City Attorney Lynch explained that as long as an exemption clause is included, a senior citizen who could not afford the fee could apply for hardship exemption, that exceptions could be granted as long as the costs that would be financed by the fees are not spread to others who are not exempt.
Director McLean explained that possibly some consideration could be given to incorporating a loan procedure into the policy guidelines applicable to user fees; that it might enable one to request a loan, borne by the General Fund; and that upon the sale of the residence, that loan would be repaid.
Assistant City Attorney Mandell explained that an exemption or a reduced fee concept could be done on a grant basis.
Mayor pro tem Ferraro questioned whether the ballot would include some information on hardship.
Assistant City Attorney Mandell stated that the ballot is mailed to each property owner; that the ballot typically contains elaborate information about the expected assessment that will be paid by that parcel and accompanied by a detailed notice of how the assessment is levied and includes all the formulas that are used for computing the parcel assessment. He stated that the assessment would be voted on by property owners only.
Advisor Cox explained that Proposition 218 dictates that a park assessment has to be based on the benefit received from the property; that they would have to conduct a benefit analysis for the properties; and pointed out, for example, that it is not how much one uses the park, but that it is more a function of does the desirability of a property increase because safe, well-maintained parks in the neighborhood. As far as paying a higher fee is concerned, if one lives closer to a park, Ms. Cox explained that that could be one of the parameters they could look at, but that it is not necessarily a correct statement – pointing out that a number of these assessments do no use a proximity concept. She stated that she and staff would look at a couple of alternatives and present to the City Council for consideration.
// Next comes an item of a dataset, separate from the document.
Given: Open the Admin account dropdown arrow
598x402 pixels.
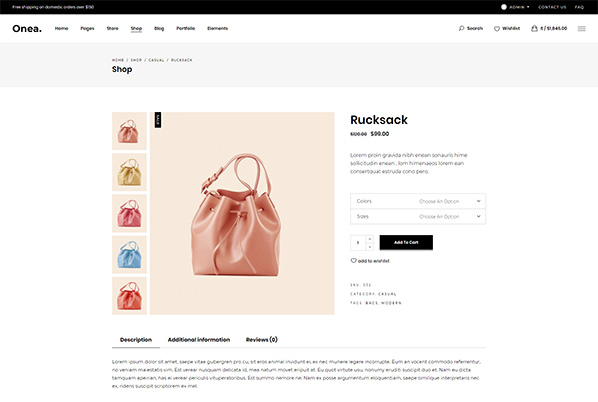Looking at the screenshot, I should coord(528,7).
Assistant City Attorney Mandell explained that one thing that applies to both the assessment and the fees is that what the City is looking at with regard to the assessment is the benefit to each parcel, not necessarily to the people who live on that parcel; and that it is more about having these improvements and what benefit these amenities have upon the value of the property and the value of the services that one is receiving from improvements as opposed to whether specific people are using it.
Councilman Gardiner pointed out that a lot of people use the parks that are not residents of RPV; and suggested that consideration be given, for example, to a parking or entrance permit for its residents to use at the City parks. He stated that those who live outside the City limits and who use the RPV parks should somehow help support the funding and maintenance of RPV’s parks.
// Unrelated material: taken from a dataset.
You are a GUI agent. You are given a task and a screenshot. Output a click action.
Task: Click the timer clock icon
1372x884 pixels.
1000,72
Ms. Cox clarified that as far as the parks are concerned, staff is talking about a benefit assessment, not a user fee.
City Attorney Lynch explained that there are some situations where the City could charge a differential amount -- for example, in connection with the monies that the City received from the state for the Forrestal properties; and noted that there is a specific requirement that these properties have to be equally available to everyone.
Mayor Stern commented on the possibility of implementing a peninsula-wide recreation entity; concurred with the statement that a lot of people on the peninsula use RPV’s parks and benefit from these amenities; and that a peninsula-wide recreation entity would create a more equitable way to allocate the expenditures.
Finance Advisory Committee Member Steve Wolowicz highlighted the sense of urgency that exists in making the residents aware of the financing demands of repairing and maintaining the sewer and storm drain systems and other financing demands that are going to be made on the citizens.
Mayor pro tem Ferraro thanked and commended staff and the FAC for the chart that was provided in staff report, stating that it made this complex issue much easier to understand. The City Council echoed her comments.
Mayor Stern stated that there are two major pieces of this issue to understand: an initial appreciation of the significant infrastructure needs and the City’s present lack of revenue sources to fund these projects; and, secondly, figuring out the best way economically and the most palatable way for this City’s residents to finance these improvements.
Councilman Clark pointed out the need to understand that these significant infrastructure improvements are not discretionary; and stated that if the City’s residents were to do nothing to improve these systems, it would be irresponsible and ultimately could pose catastrophic damage to the City.
Councilman McTaggart stated that it is imperative to find out what exactly the City is dealing with in these systems; and noted his support for the financing alternatives workshop wherein these alternatives can be re-addressed in order to get a clear indication of where the City stands.
Councilman McTaggart moved, seconded by Councilman Clark, to approve Recommended Action No. 1, Authorize Public Works staff to proceed with contracting the preparation of an update to the 1996 citywide storm plan, and No. 3, Authorize staff to proceed with the partial sewer system cleaning and video filming, which will lead to an evaluation of the condition of the citywide sewer system and consideration of adopting a sewer user fee. He stated that the City should find the least expensive way to video film these lines.
Councilman Clark requested that the motion include Recommended Action No. 2, Authorize Finance and Public Works staff to proceed with contracting the preparation of an Engineer’s Report for the possible establishment of a storm drain user fee, and to schedule a focused workshop with FAC to thoroughly discuss the alternative approaches and implications of various long-term financing mechanisms. No objection was noted.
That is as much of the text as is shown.